BEGIN Supplied data

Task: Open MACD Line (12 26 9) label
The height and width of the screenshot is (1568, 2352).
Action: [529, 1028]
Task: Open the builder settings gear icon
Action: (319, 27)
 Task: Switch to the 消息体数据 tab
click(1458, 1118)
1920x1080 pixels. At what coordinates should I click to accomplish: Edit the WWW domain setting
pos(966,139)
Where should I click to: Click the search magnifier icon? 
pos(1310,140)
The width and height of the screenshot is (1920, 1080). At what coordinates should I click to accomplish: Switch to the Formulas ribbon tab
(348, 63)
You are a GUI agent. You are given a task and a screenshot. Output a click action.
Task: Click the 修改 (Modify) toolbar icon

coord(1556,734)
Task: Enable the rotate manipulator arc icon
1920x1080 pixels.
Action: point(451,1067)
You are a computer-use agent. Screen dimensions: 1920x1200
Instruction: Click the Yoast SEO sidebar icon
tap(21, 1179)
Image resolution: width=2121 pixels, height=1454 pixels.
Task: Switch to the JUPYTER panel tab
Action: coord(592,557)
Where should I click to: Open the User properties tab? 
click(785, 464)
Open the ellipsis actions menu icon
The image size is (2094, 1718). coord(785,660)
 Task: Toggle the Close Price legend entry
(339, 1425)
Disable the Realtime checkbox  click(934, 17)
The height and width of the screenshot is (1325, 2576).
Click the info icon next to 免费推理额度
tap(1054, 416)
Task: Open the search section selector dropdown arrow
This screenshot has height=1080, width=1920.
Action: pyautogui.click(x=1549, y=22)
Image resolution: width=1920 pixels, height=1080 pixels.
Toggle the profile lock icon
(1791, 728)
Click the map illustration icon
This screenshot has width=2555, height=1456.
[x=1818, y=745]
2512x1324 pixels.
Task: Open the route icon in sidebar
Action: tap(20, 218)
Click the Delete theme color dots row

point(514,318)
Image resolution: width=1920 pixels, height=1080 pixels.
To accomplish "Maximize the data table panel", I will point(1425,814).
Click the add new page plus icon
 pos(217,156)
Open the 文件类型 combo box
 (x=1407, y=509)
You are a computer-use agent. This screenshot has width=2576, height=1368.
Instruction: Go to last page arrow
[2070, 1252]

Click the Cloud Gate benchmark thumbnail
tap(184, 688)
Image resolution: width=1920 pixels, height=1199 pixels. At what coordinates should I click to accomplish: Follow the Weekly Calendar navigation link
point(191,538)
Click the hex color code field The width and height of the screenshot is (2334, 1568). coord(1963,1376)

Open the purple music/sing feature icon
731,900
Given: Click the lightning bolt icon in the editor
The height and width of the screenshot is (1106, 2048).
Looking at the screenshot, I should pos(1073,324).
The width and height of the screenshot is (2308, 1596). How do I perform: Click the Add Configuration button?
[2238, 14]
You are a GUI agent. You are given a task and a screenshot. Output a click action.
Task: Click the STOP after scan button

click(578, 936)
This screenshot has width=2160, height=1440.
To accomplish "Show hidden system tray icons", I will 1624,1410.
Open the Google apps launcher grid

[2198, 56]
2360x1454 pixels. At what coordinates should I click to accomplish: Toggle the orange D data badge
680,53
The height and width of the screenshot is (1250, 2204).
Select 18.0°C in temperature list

END Supplied data

Only a verbatim transcription of the lines from the one containing "This screenshot has width=2160, height=1440." through the last line of the records counts as the answer.

* _Answer to the problem_
This screenshot has width=2160, height=1440.
To accomplish "Show hidden system tray icons", I will 1624,1410.
Open the Google apps launcher grid

[2198, 56]
2360x1454 pixels. At what coordinates should I click to accomplish: Toggle the orange D data badge
680,53
The height and width of the screenshot is (1250, 2204).
Select 18.0°C in temperature list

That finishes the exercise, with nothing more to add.